Quando smetto di sognare a occhi aperti, inizio a leggere veramente
Arrivo alla Public Library, al semaforo costantemente rosso tra la 42nd street e 5th Avenue, ed eccomi di fronte alla decisione più importante della giornata: su, giù o sempre dritto? La gloriosa scalinata del Met, l’elettricità di Greenwich Village o l'erba verde di Bryant Park? Rischio di essere investita o di scontrarmi con qualcuno, solo per il vizio di camminare con il naso all’insù. Rifiuto il tour della città offerto da uno dei tanti giubbotti rossi, sento la metro volare sotto le grate che fumano, corro in stazione per il treno di ritorno.
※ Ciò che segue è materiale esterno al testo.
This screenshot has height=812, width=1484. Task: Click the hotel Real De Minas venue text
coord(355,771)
Ma, anche se dovessi perderlo, chissenefrega, sono a NY, non c’è fretta di tornare a casa.
Back to Black
Quando smetto di sognare a occhi aperti, inizio a leggere veramente. Leggo del valletto del Presidente risultato positivo al virus, della sindrome di Kawasaki, che in preda ad una spiccata mania di protagonismo, si sbraccia per attirare tutta l’attenzione che può, dell'appuntamento quotidiano alle finestre - ore 7pm in punto -, per un applauso che, almeno qui, non si è ancora spento. Leggo di Frozen, il primo spettacolo di Broadway che non alzerà il sipario dopo l’epidemia, (Cancelled), del processo di lento reopening rimandato, ancora una volta, un po' più in là, della possibilità di tornare a camminare scalzi, fare il risvolto ai jeans e godersi qualche spiaggia del New Jersey per il Memorial Day weekend, per tutti l'anticipato e ufficioso inizio dell’estate.
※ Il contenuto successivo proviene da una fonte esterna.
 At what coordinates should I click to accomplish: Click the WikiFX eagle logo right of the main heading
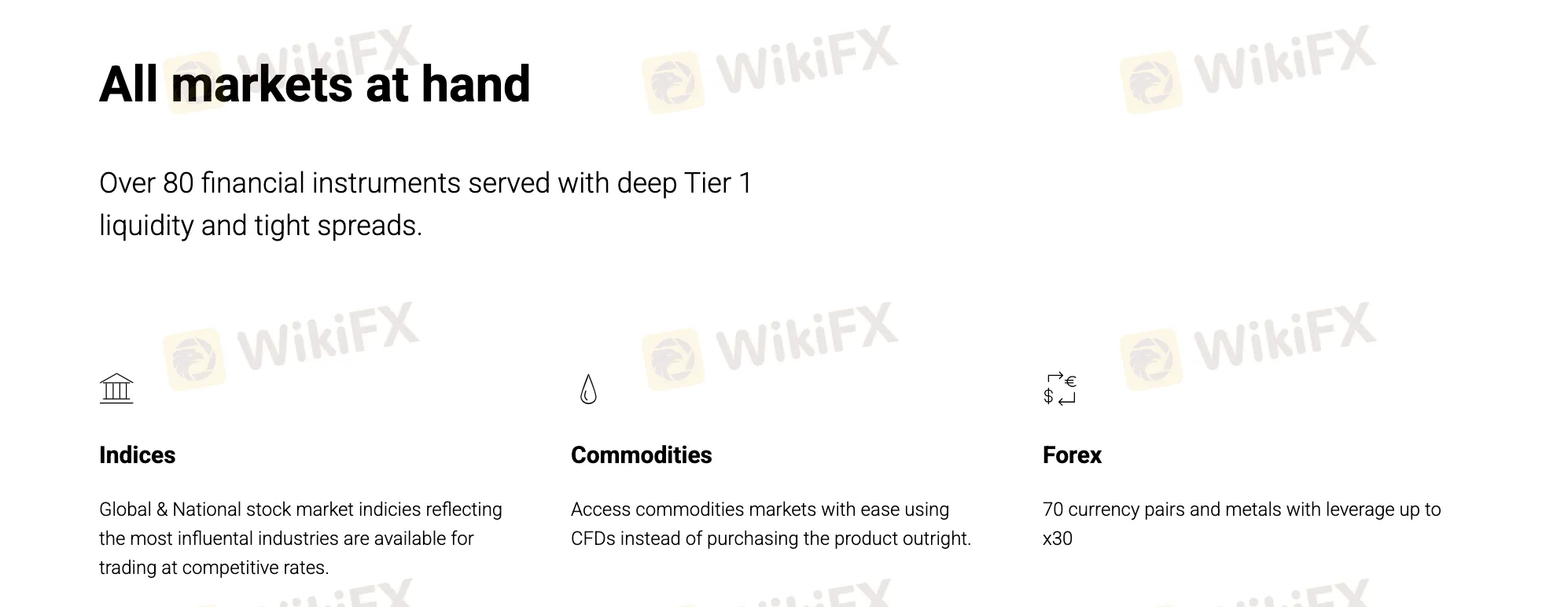673,83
La prima pagina del Times di una domenica qualsiasi grida: “We need America”.Tre semplici parole che non sono soltanto un grido d'aiuto, ma anche una luce di speranza. Il sottotitolo è un'appassionata incitazione a emergere più forti da queste ore buie, come già è stato fatto in passato, dopo l’11 settembre, l'uragano Sandy … Non si può dire che non abbiano la pelle dura da queste parti. Eppure, mai come ora, si ha la sensazione che il virus abbia fatto tremare quella che, per incessante passaparola o convinzione comune, è considerata “the best country in the world”, la terra sacra di “Yes, I can” e “I have a dream”. Il COVID-19 ha spazzato via l’illusione di un’invincibilità degna dei film della Marvel. Perché, inutile negarlo, l'America è sempre stata un mito intoccabile, dentro e fuori i confini delle sue stelle e strisce. Ma del resto i miti, ho scoperto, esistono per per essere umanizzati. O per divinizzare qualcosa di profano. Vedi alla voce “chicken and waffles”... Viene voglia di cambiare culto, eh?